|
|
|
|
|
by endgame
1772 days ago
|
|
The lens library has a reasonably consistent visual language baked into it: - Operators containing `%` apply a function to the target (mnemonic: % is "mod" in many languages). - Operators containing `=` have a `MonadState` constraint and operate on the monadic state. - Operators containing `~` operate directly on values. - Operators starting with `<` pass through the new value. - Operators starting with `<<` pass through the old value. - Operators containing `@` operate on indexed optics (mnemonic: indices tell you where you are "at" in the structure you're traversing).
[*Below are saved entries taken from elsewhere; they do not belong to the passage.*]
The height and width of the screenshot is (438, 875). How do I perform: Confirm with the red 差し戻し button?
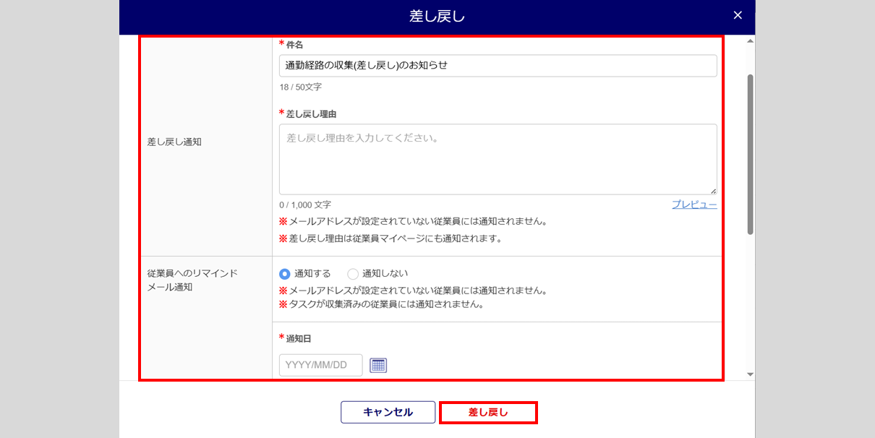[488, 412]
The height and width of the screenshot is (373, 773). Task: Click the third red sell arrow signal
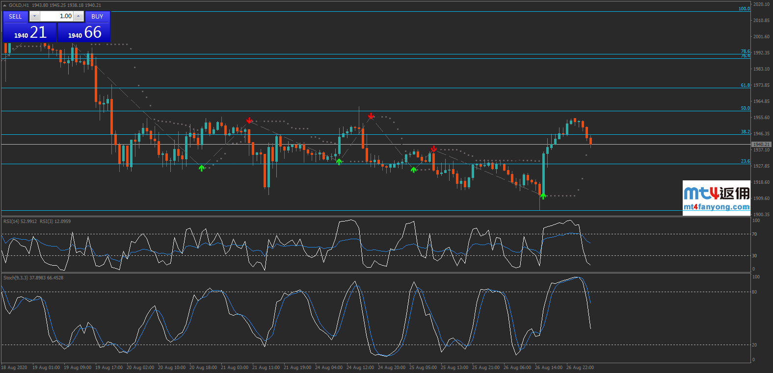(434, 149)
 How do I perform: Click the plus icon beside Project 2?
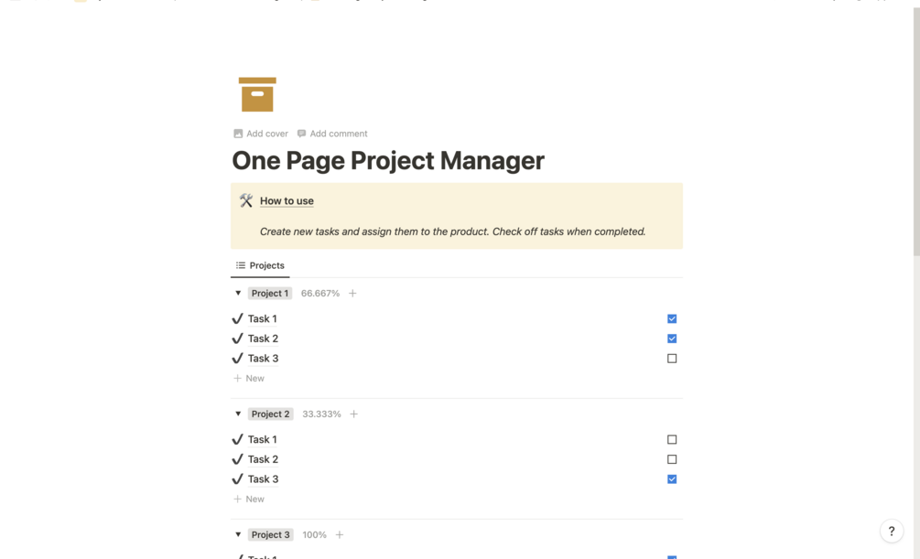tap(354, 414)
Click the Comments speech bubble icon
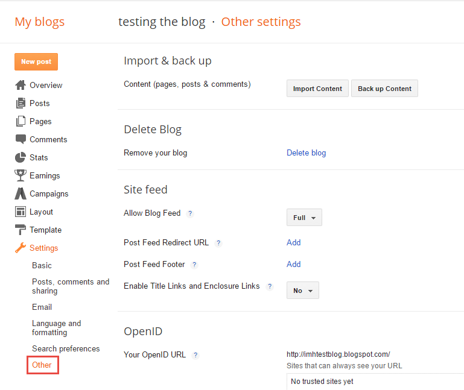Viewport: 464px width, 390px height. [21, 139]
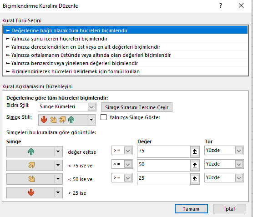This screenshot has height=217, width=253.
Task: Click the value field containing 25
Action: click(x=164, y=179)
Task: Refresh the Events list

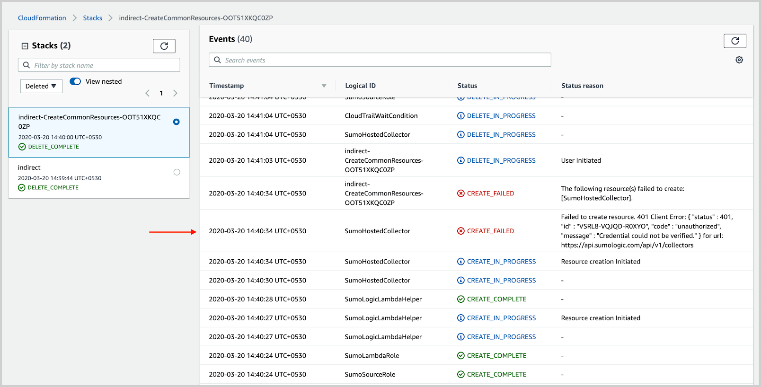Action: tap(734, 41)
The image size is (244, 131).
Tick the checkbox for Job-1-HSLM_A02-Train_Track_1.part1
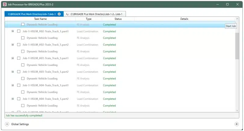click(x=19, y=31)
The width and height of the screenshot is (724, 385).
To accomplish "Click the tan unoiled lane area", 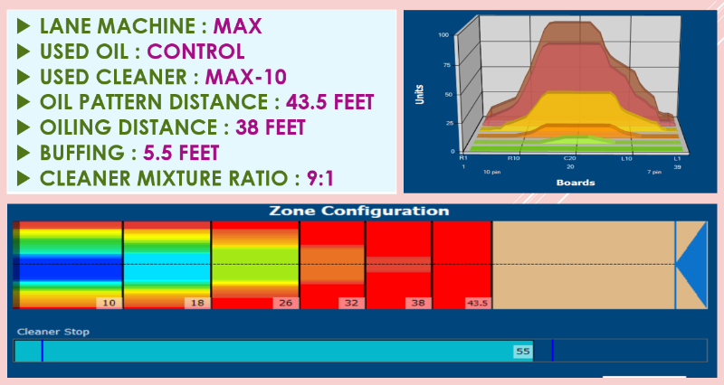I will click(583, 264).
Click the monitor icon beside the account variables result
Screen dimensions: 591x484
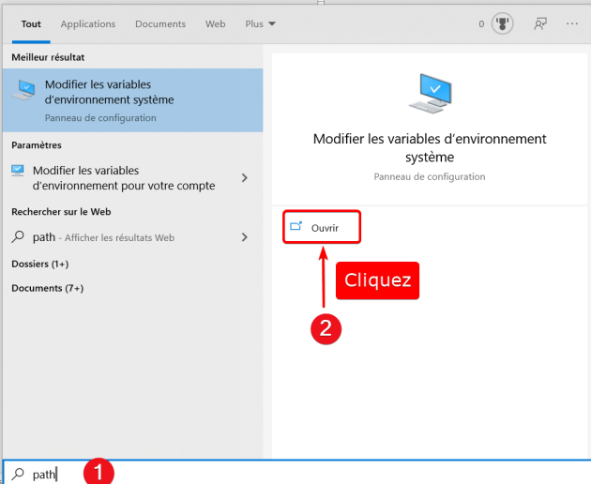(x=19, y=171)
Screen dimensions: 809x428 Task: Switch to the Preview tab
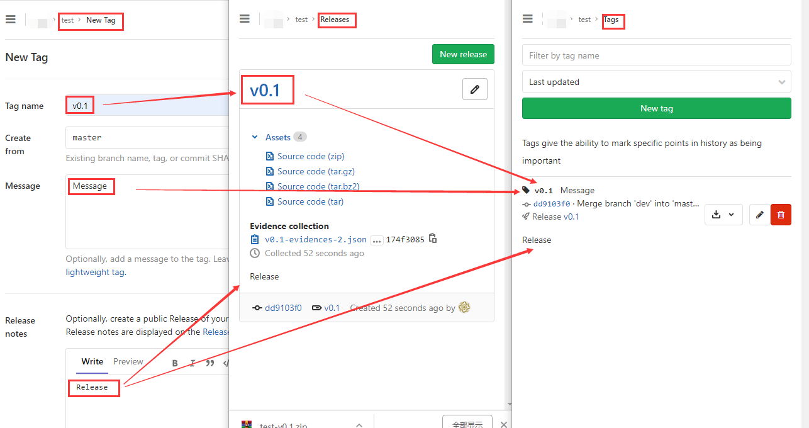[128, 361]

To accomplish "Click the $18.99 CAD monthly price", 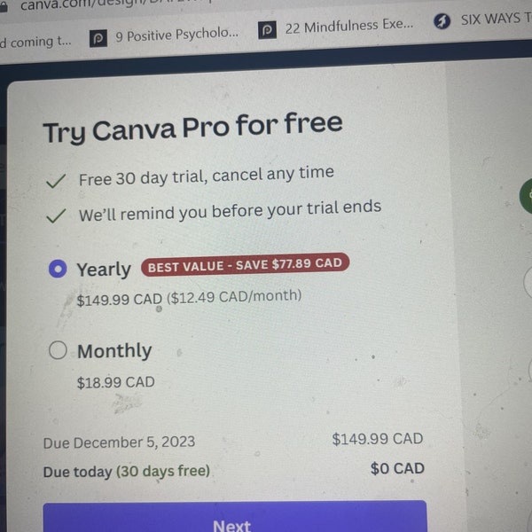I will point(115,382).
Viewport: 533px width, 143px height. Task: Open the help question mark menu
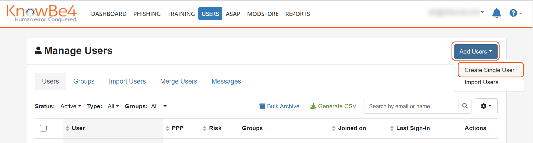515,13
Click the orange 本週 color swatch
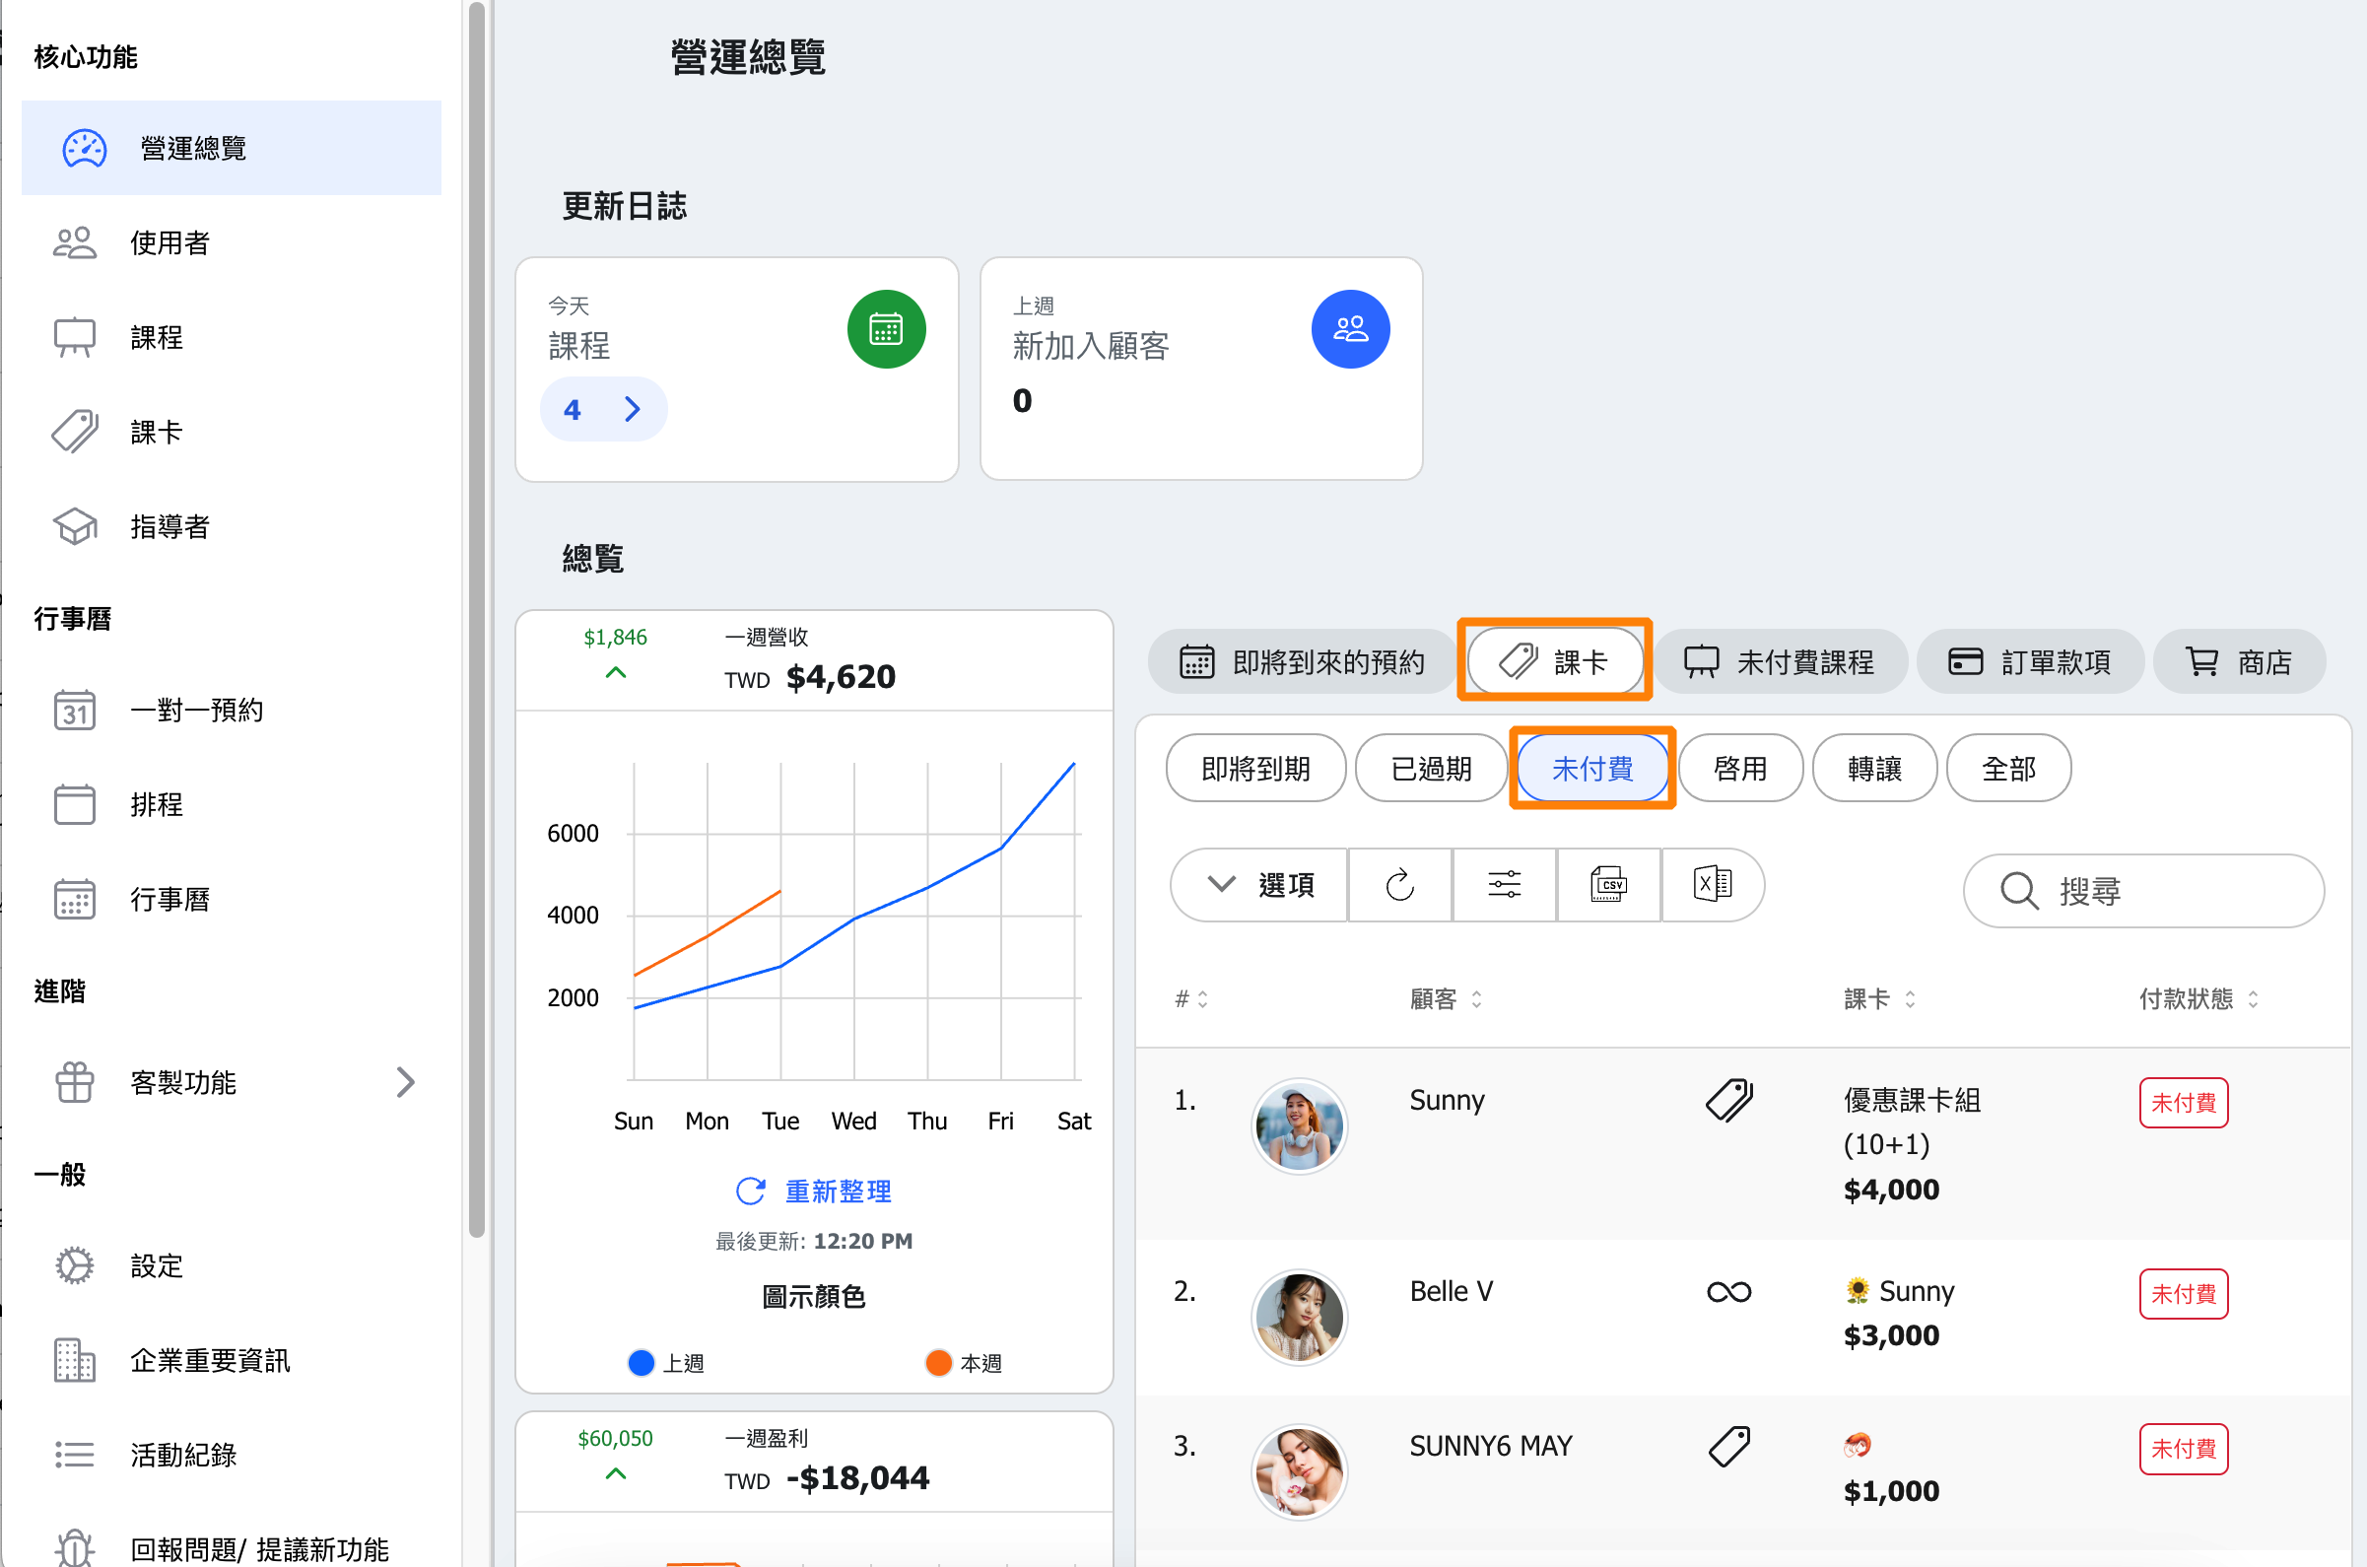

So an operator like `(<<<>=)` means "semigroup append something in the monadic state and return the old result". This is the power of a well-chosen symbol language, and I don't know how you'd do this ergonomically and compactly with only named operators. |
|
Instead, in the kdb team I joined recently (a one-letter, symbol heavy language used by quants), nobody can remember what things do, nobody has time to teach you the insanity of code older than 2 months, and you re instead spending weeks "learning" under the heavy sighs of everyone suffering from the new burden guy.
Why do you want to do things compactly rather than with clarity?
I wish google could search for one-letter language specific symbol so I could ask "what does -9! do on type J vs type C" (nonsensical exemple, I cant remember types without looking at the type table, but I think -9! transforms a bit array into an object)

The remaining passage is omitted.